Bottom: 'The Persistence of Memory' (1931) by Salvador Dalí. Time fluctuates wildly in Un Chien Andalou; at the end of the film, when the man and woman on the beach acknowledge the actual time on a wristwatch, the reading proves to be immaterial - it is time to die.

The Dalí connection led me to investigate whether the entire song could have a Surrealist theme. I propose that Squire has based See You On The Other Side on Un Chien Andalou, a film on which Dalí worked with director Luis Buñuel (1900 - 1983). This was Buñuel's first film. 'Un Chien Andalou' is a touchstone of the Surrealist movement, an artistic tendency that rebelled against conventional notions of order, beauty and coherence. The film's images are startling and reflect the Surrealist obsession with sex, religion and the Freudian unconscious.
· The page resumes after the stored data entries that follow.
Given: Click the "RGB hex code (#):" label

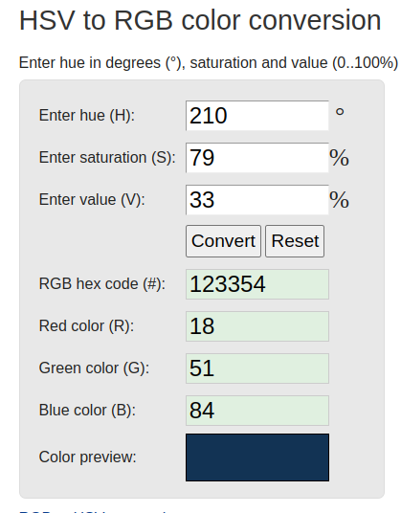Looking at the screenshot, I should tap(102, 284).
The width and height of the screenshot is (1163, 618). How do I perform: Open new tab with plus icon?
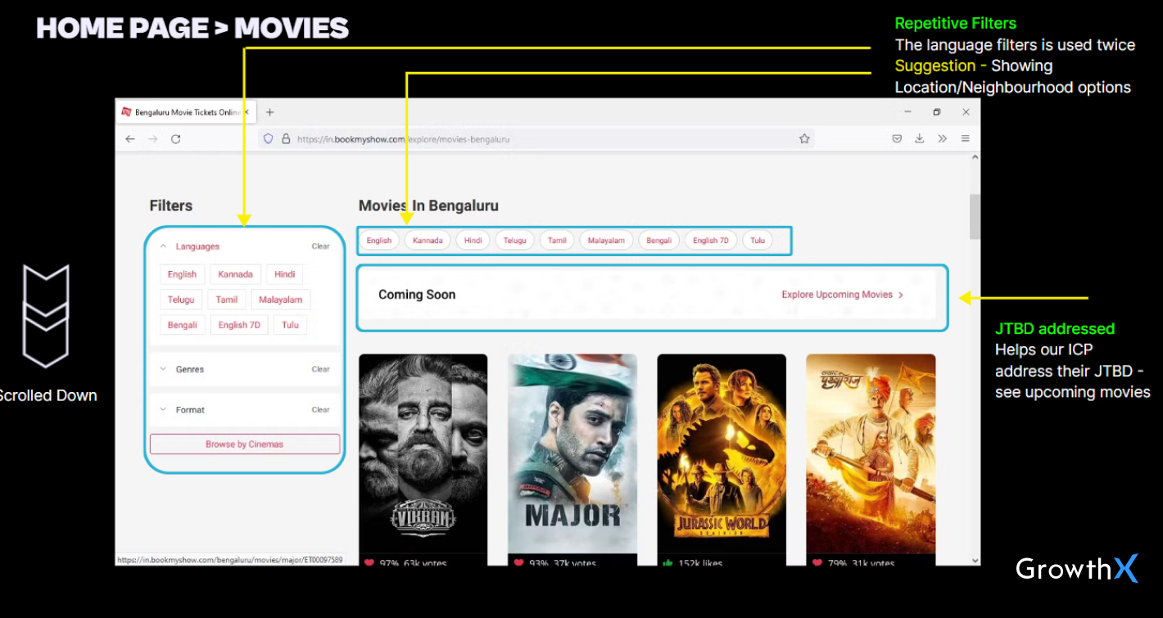(x=270, y=112)
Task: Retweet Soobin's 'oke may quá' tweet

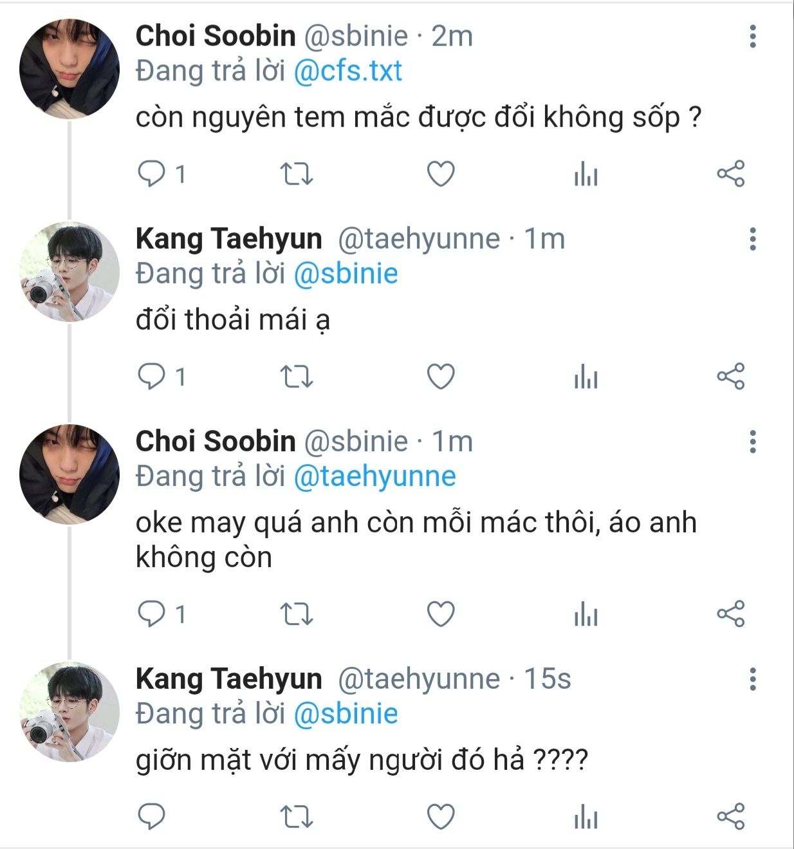Action: (297, 614)
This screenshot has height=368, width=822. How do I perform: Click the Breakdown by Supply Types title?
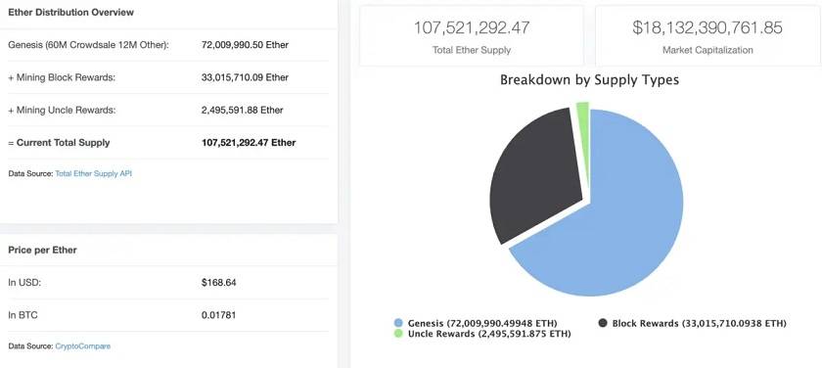coord(589,80)
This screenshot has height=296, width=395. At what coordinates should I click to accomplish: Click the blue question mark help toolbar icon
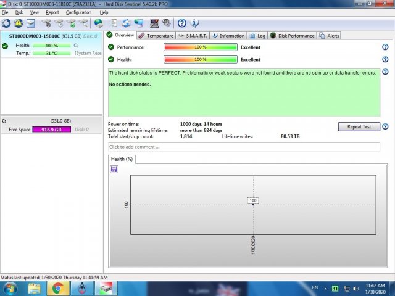coord(182,23)
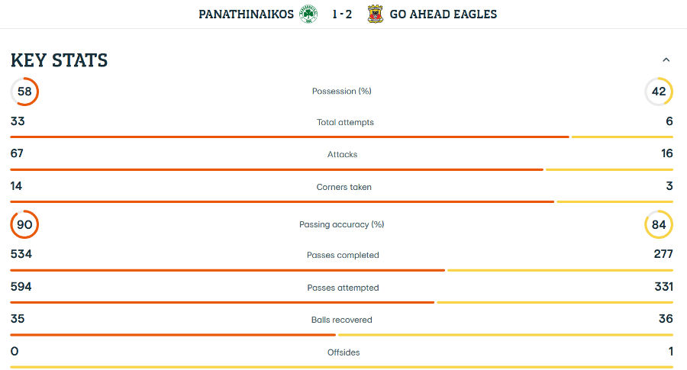Collapse the Key Stats section chevron
This screenshot has height=370, width=687.
666,60
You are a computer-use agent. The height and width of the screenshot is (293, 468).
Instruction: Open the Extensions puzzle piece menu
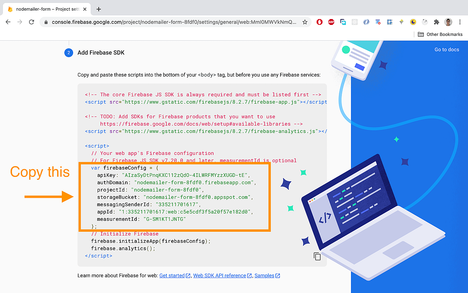pos(436,22)
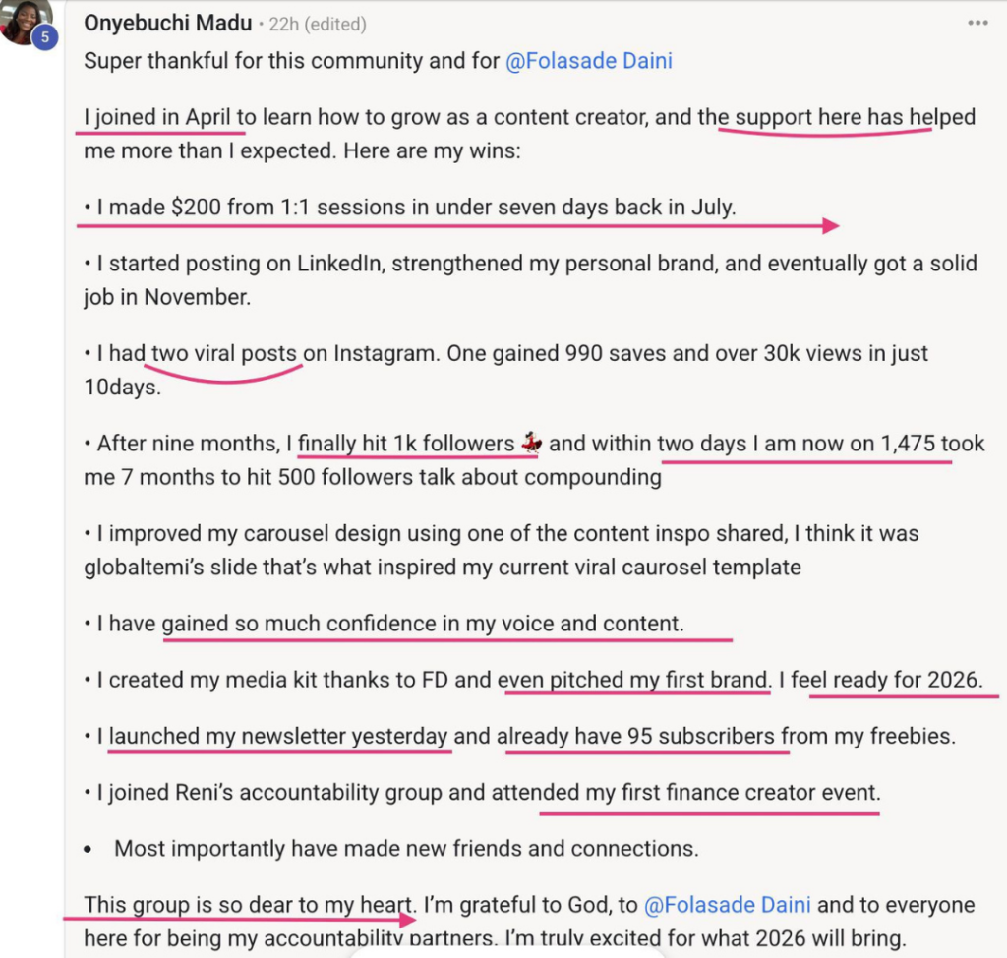Open the @Folasade Daini mention in first line
The width and height of the screenshot is (1007, 958).
click(x=588, y=61)
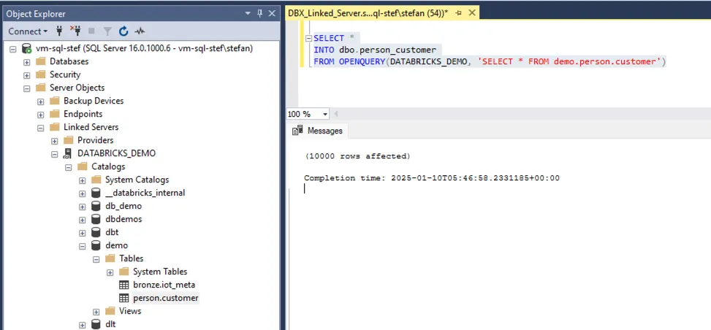
Task: Select the bronze.iot_meta table
Action: click(x=164, y=285)
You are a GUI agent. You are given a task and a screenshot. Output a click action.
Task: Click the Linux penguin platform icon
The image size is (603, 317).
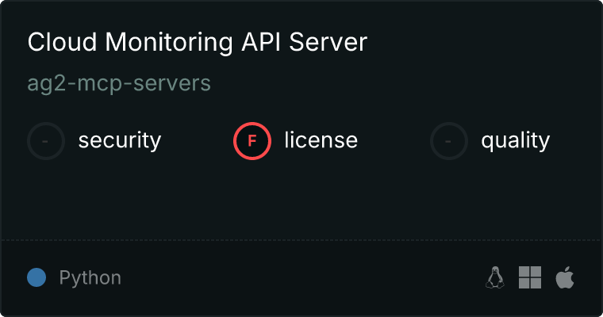point(495,277)
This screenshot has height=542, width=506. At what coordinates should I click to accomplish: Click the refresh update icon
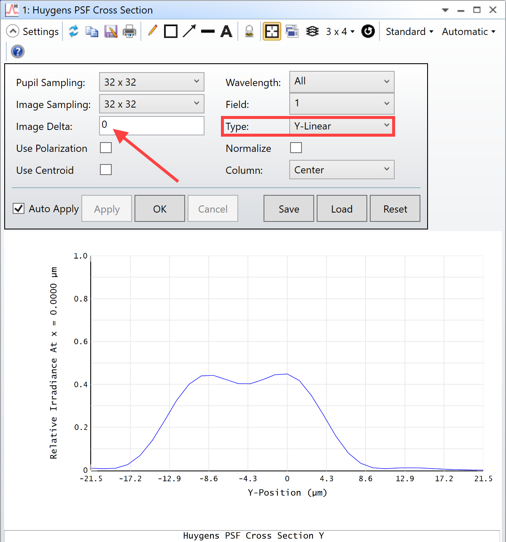click(74, 31)
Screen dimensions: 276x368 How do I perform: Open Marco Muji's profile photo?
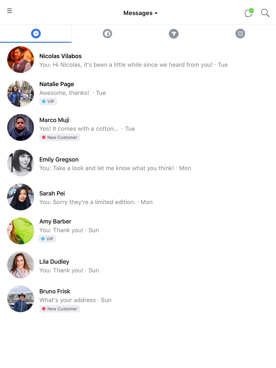coord(21,128)
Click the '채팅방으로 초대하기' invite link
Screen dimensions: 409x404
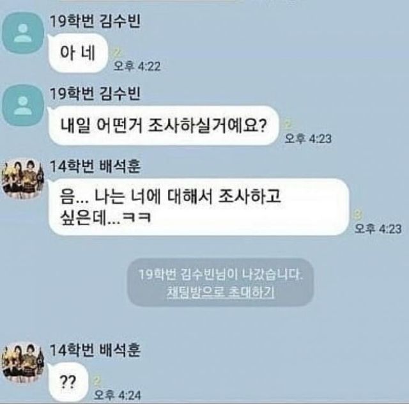[x=220, y=293]
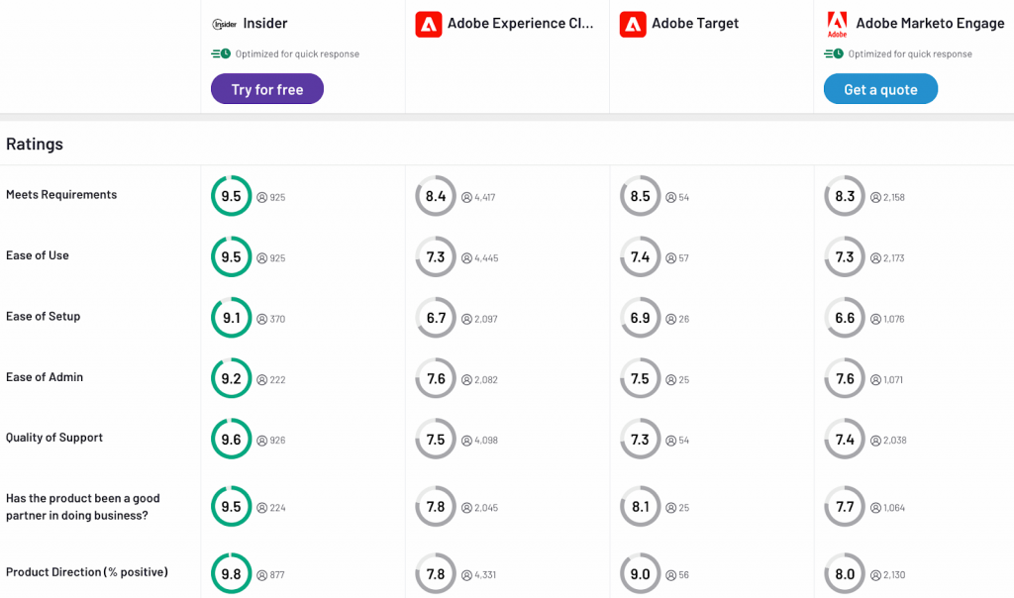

Left: Un Chien Andalou (1929).
Middle: Luis Buñuel.
Right: Salvador Dalí.

Just as you might tell someone to 'Wipe that smile off your face', the instruction here is to "Wipe that mouth off your face":

Top: "Wipe that mouth off your face." At the start of this verse, Squire musically makes the sound of a siren, to depict the abnormality developing in the corresponding scene. The above action, being seen to wipe away one's mouth with one's hand, is used by David Bowie, an artist strongly influenced by surrealist cinema, in the 'Jump They Say' video (itself based on a film, Chris Marker's 'La Jetée'). Bowie uses this action as illustration of the line "They say 'he has no mouth'" (bottom). Bowie had this film opening his 1976 World Tour for each concert, rather than having a warm up act, explaining that it helped "set the tone for the evening."

"Grow a little beard." The woman's armpit hair attaches itself to the man's face.


"Bring me a couple of mules, two Catholic priests and a pair of grand pianos."

The man is using ropes to pull two Catholic priests (two stone tablets are also present, perhaps representing the Ten Commandments) and two grand pianos containing the carcasses of two donkeys. Squire does not follow a chronological order in relation to the film (for example the 'severed hand' scene below is before the 'grand piano' scene in the film, yet the song has the two switched around in order), intentionally distorting any sense of 'order' in a film which itself does exactly that. The on-screen details we are given of any sense of 'time' is attempting to defy any set context: "Once Upon a Time...", "Eight years later", "At three o'clock in the morning", "Sixteen years before", "In the spring." The intention of Dali and Buñuel was to expunge from their script any "idea or image that might lend itself to a rational explanation." Things are literally turned upside-down in this film:

A still from Un Chien Andalou.


"Picking up a severed hand with a stick. Pretty painted nails decorate it (or decorated), down in the street."


"These books, these pistols."

Half-way through the film, an authoritative, disapproving 'father figure' - of strikingly similar appearance to the man - enters the fray. An Oedipal reading can perhaps be applied here, with the man killing this father figure. The dying man teleports to a meadow, thus returning to nature in death. He falls to a 'mother figure', with his hand clasping her shoulder. Just as the figure is about to fall, his eyeballs upturn, just as the man's does earlier in the film, when fondling the woman's breasts, thus establishing a relationship between sex and death.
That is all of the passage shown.